Par conséquent, le moyen tiré d’un défaut d’examen de sa situation est écarté, car l’administration ne peut se voir reprocher d’avoir ignoré un fait qu’il appartenait à l’administré de lui notifier. De même, la cour souligne que la préfète n’avait pas l’obligation de rechercher si l’étranger pouvait bénéficier d’un titre de séjour en qualité de parent d’enfant français, dès lors qu’aucune demande n’avait été formulée en ce sens. Cette approche renforce l’idée que la procédure administrative n’est pas de nature purement inquisitoire ; elle repose sur un dialogue dans lequel l’administré a un rôle actif à jouer en présentant une demande formelle et en fournissant les justificatifs nécessaires à son instruction. L’omission de l’étranger le prive ainsi de la possibilité d’invoquer utilement une irrégularité procédurale à ce titre.

II. L’appréciation restrictive de l’atteinte aux droits fondamentaux

Cette application rigoureuse des règles de procédure aboutit à une analyse stricte de la proportionnalité de la mesure d’éloignement, que ce soit au regard du droit à une vie privée et familiale (A) ou de l’intérêt supérieur de l’enfant (B).

A. La mise en balance sévère du droit au respect de la vie privée et familiale

La cour procède à un contrôle de proportionnalité de l’atteinte portée par l’obligation de quitter le territoire français au droit du requérant au respect de sa vie privée et familiale, garanti par l’article 8 de la Convention européenne de sauvegarde des droits de l’homme. Elle met en balance, d’un côté, la situation personnelle de l’intéressé et, de l’autre, les objectifs de la décision, à savoir la maîtrise des flux migratoires. Plusieurs éléments factuels emportent sa conviction quant au caractère proportionné de l’ingérence. Elle relève ainsi la date d’entrée récente de l’étranger, la brièveté de la communauté de vie alléguée avec la mère de son enfant et l’absence de preuve de sa contribution effective à l’entretien et à l’éducation de ce dernier.

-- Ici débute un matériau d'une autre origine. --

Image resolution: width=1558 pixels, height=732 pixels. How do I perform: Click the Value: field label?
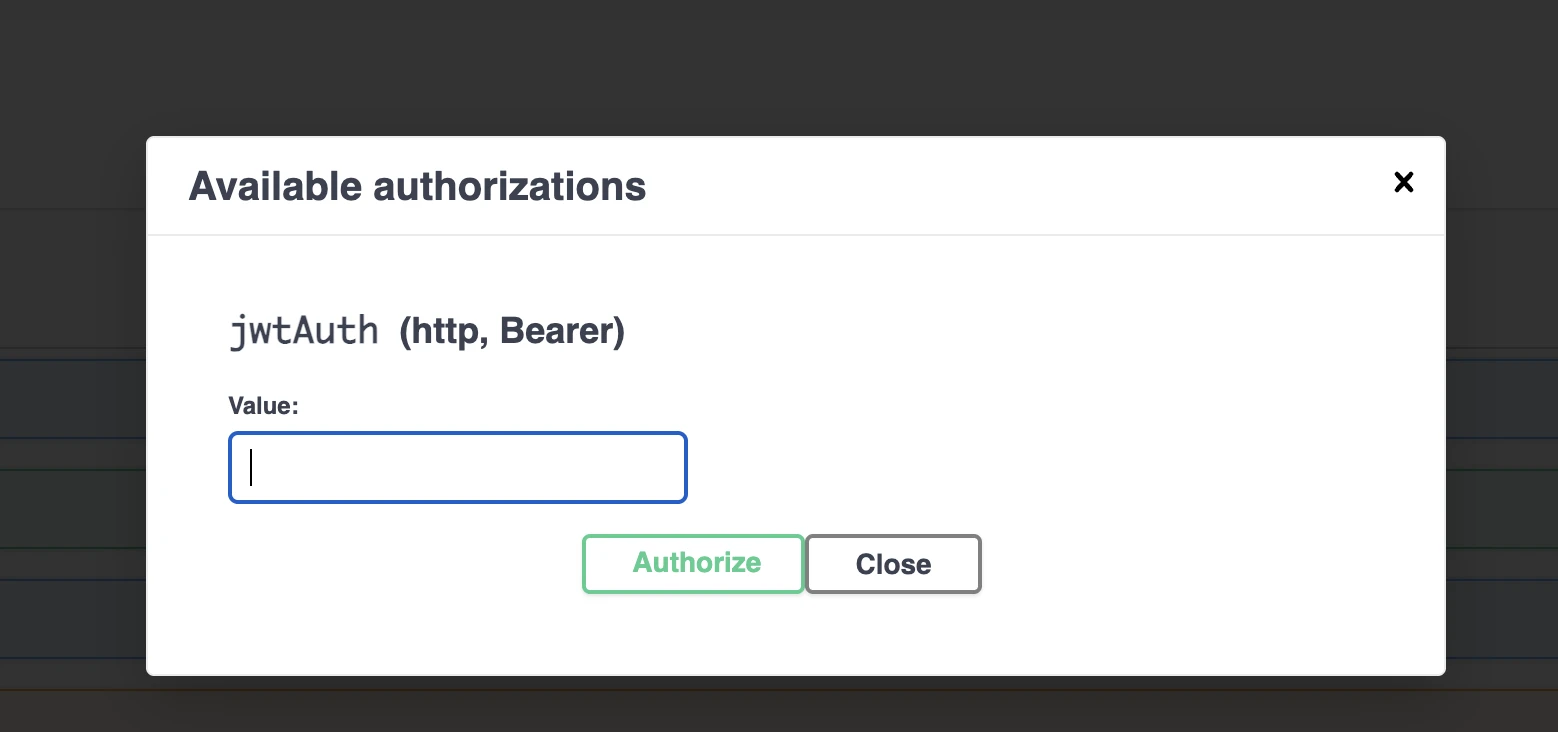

De surcroît, la cour prend en compte l’existence d’attaches familiales de l’étranger hors de France, notamment la présence de plusieurs autres enfants dans son pays d’origine ou dans un pays tiers. Elle en conclut que, « compte tenu de la durée et des conditions du séjour [de l’intéressé] en France, comme de sa situation personnelle et familiale et hors de France », la décision préfectorale ne constitue pas une atteinte disproportionnée. Cette motivation illustre l’importance pour l’étranger de pouvoir justifier d’une intégration réelle et de l’effectivité des liens familiaux qu’il invoque. La simple existence d’un lien de filiation avec un enfant français ne suffit pas à faire obstacle, par principe, à une mesure d’éloignement.

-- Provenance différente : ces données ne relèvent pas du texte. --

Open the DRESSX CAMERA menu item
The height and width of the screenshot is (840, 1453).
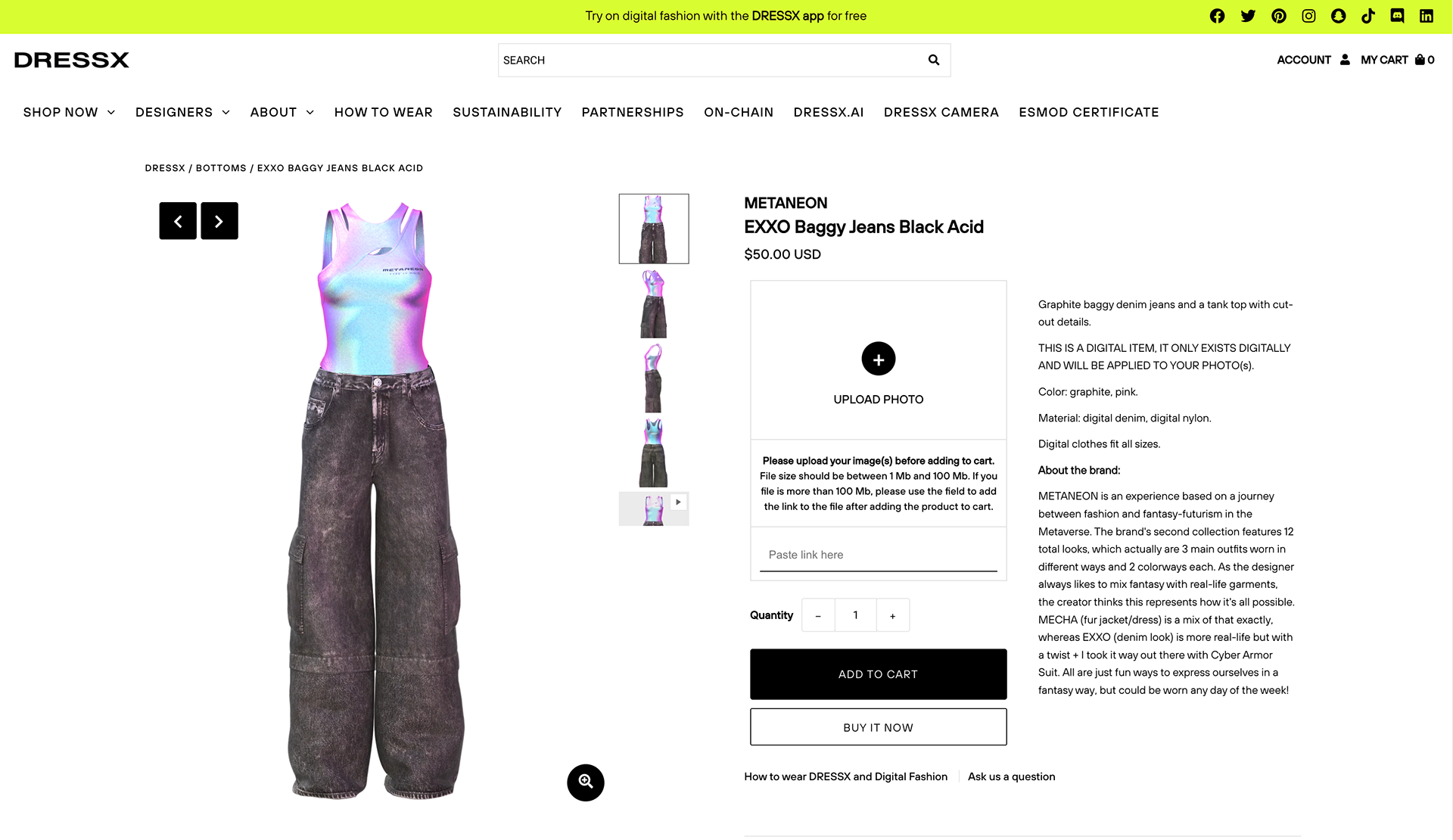pyautogui.click(x=941, y=112)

B. Une prise en compte conditionnelle de l’intérêt supérieur de l’enfant

Enfin, la cour examine la conformité de la décision attaquée avec l’article 3 de la Convention internationale des droits de l’enfant, qui érige l’intérêt supérieur de l’enfant en « considération primordiale ». Si elle reconnaît que ces stipulations sont d’effet direct et s’appliquent aux décisions qui affectent, même indirectement, la situation d’un mineur, son analyse des faits la conduit à écarter leur méconnaissance. Le raisonnement du juge s’articule autour du même constat que celui opéré sur le terrain de l’article 8 de la Convention européenne : le requérant « ne justifie pas contribuer effectivement à l’entretien et à l’éducation de cet enfant ».

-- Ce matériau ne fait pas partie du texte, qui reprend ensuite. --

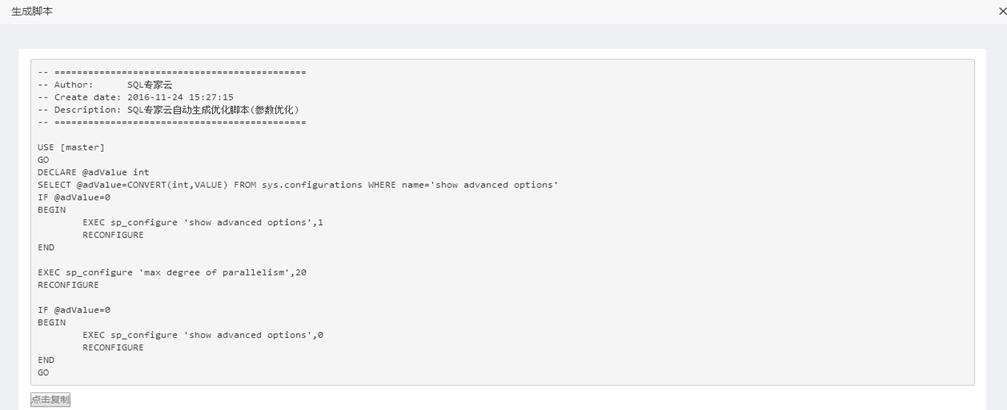Click the 点击复制 copy button
This screenshot has width=1007, height=410.
50,400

Cette absence de preuve d’une implication concrète dans la vie de l’enfant est déterminante. Elle amène la cour à considérer que la mesure d’éloignement ne porte pas une atteinte d’une gravité telle à l’intérêt supérieur de ce dernier qu’elle devrait être annulée. Elle ajoute qu’il est loisible à l’étranger de solliciter un visa afin de revenir en France de manière régulière pour y exercer ses droits parentaux, le retrait de l’interdiction de retour sur le territoire français lui ouvrant cette possibilité. Cette approche, si elle est juridiquement fondée, démontre que l’intérêt de l’enfant, bien que primordial, n’est pas absolu et est apprécié au regard du comportement du parent et de la réalité de la relation parentale.